## PROBLEM SET
(a) In the VisDoT paper summary, what do large vision-language models struggle to align with semantic concepts in charts?
(b) Write the next part of the VisDoT paper summary, starting after its final sentence.

## EXCERPTED TEXT
← Back to Paper List

VisDoT : Enhancing Visual Reasoning through Human-Like Interpretation Grounding and Decomposition of Thought

Eunsoo Lee, Jeongwoo Lee, Minki Hong, Jangho Choi, Jihie Kim
Department of Computer Science and Artificial Intelligence, Dongguk University
arXiv (2026)
MM Reasoning QA Benchmark

📝 Paper Summary

Visual Question Answering (VQA) Chart Understanding
VisDoT improves chart reasoning by training LVLMs on cognitive perceptual tasks and using a prompting strategy that separates visual element identification from logical reasoning.
Core Problem
Large vision-language models (LVLMs) struggle to align visual primitives (like position or length) with semantic concepts in charts, leading to failure in complex reasoning tasks.
Why it matters:
  • Models fail to reliably detect visual primitives when users don't explicitly name identifiers (e.g., legend labels).

(Lines from a pointing dataset)
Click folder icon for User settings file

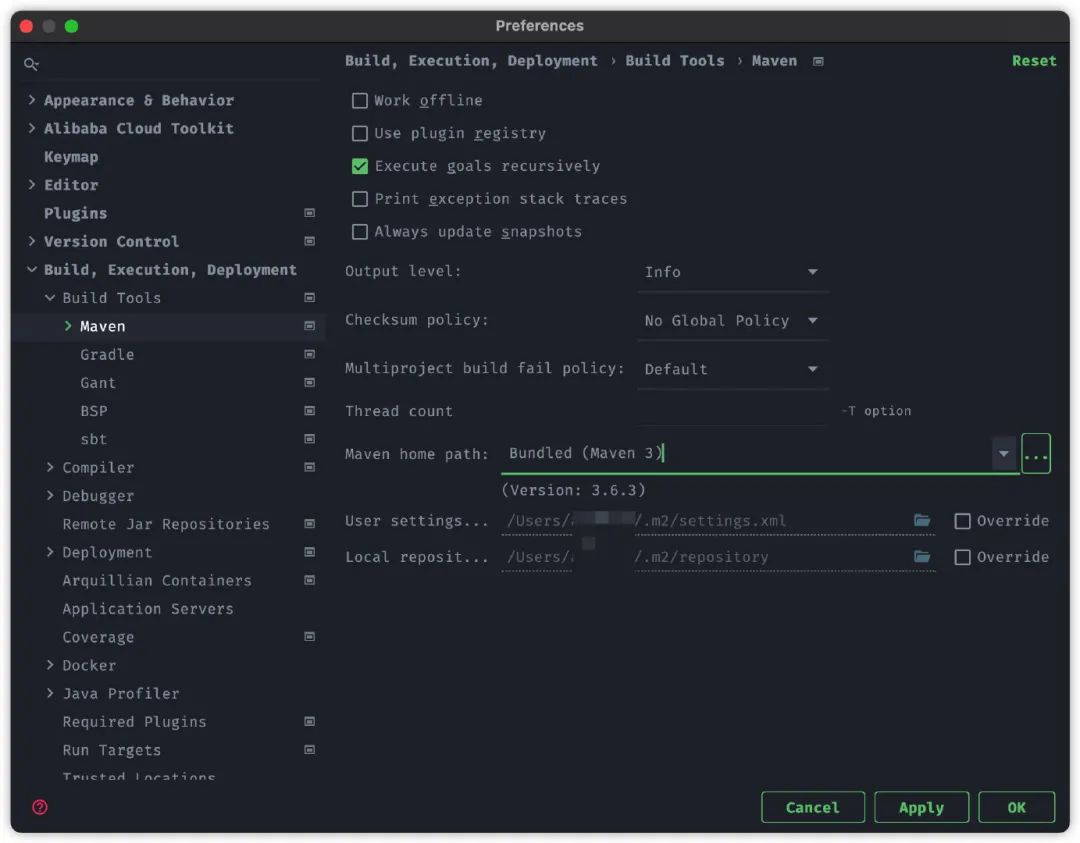(x=922, y=520)
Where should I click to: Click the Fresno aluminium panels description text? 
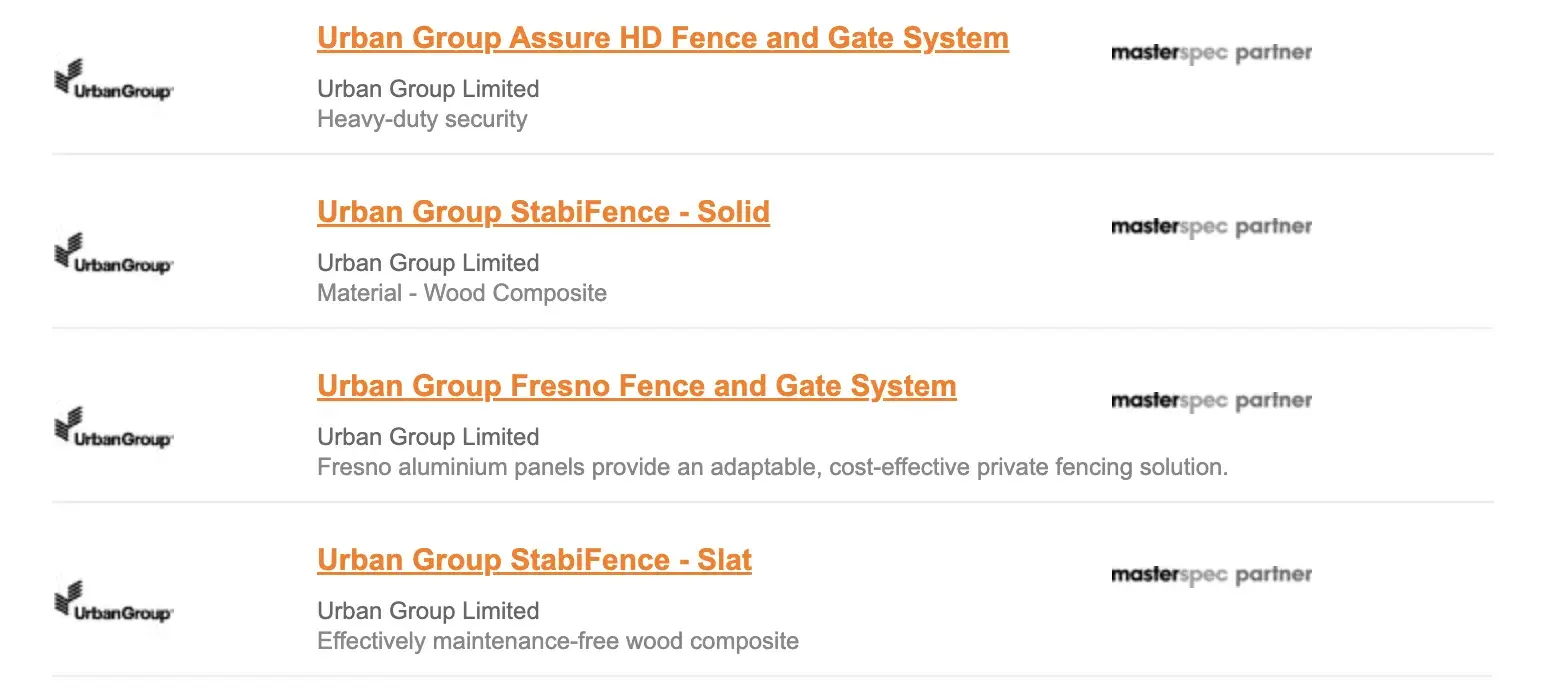(x=772, y=467)
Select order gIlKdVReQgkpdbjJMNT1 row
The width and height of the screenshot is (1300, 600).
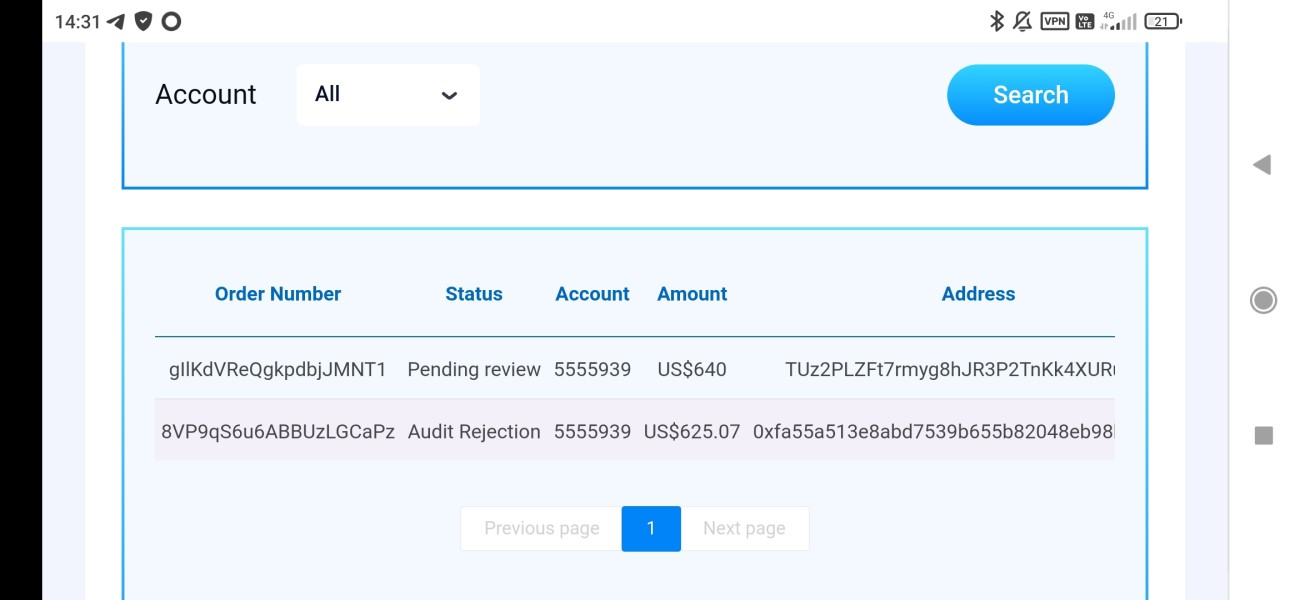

## WRITTEN ANSWERS
(a) Visual primitives, such as position or length.

(b)
  • Standard Chain-of-Thought (CoT) works for text but lacks grounding for visual attributes like color and spatial coordinates.
  • Instruction tuning often focuses on simple keyword-value mappings rather than the high-level perceptual alignment needed for multi-object comparison.
Concrete Example: In a chart query, a user might ask about a data trend without naming the axis labels. Current LVLMs fail to 'ground' the visual bars to their values before reasoning, resulting in hallucinated statistics.
Key Novelty
Human-Like Interpretation Grounding & Decomposition of Thought (DoT)
  • Formalizes four perceptual tasks (Position, Length, Pattern, Extract) based on Cleveland & McGill's graphical perception theory to align model attention with human visual processing.
  • Introduces Decomposition-of-Thought (DoT), a prompting strategy that explicitly splits a query into 'perception' sub-questions (finding elements) and 'logic' sub-questions (reasoning about them).
  • Treats VQA as a sequential process where perception questions must be answered to ground the context before logical operations are performed.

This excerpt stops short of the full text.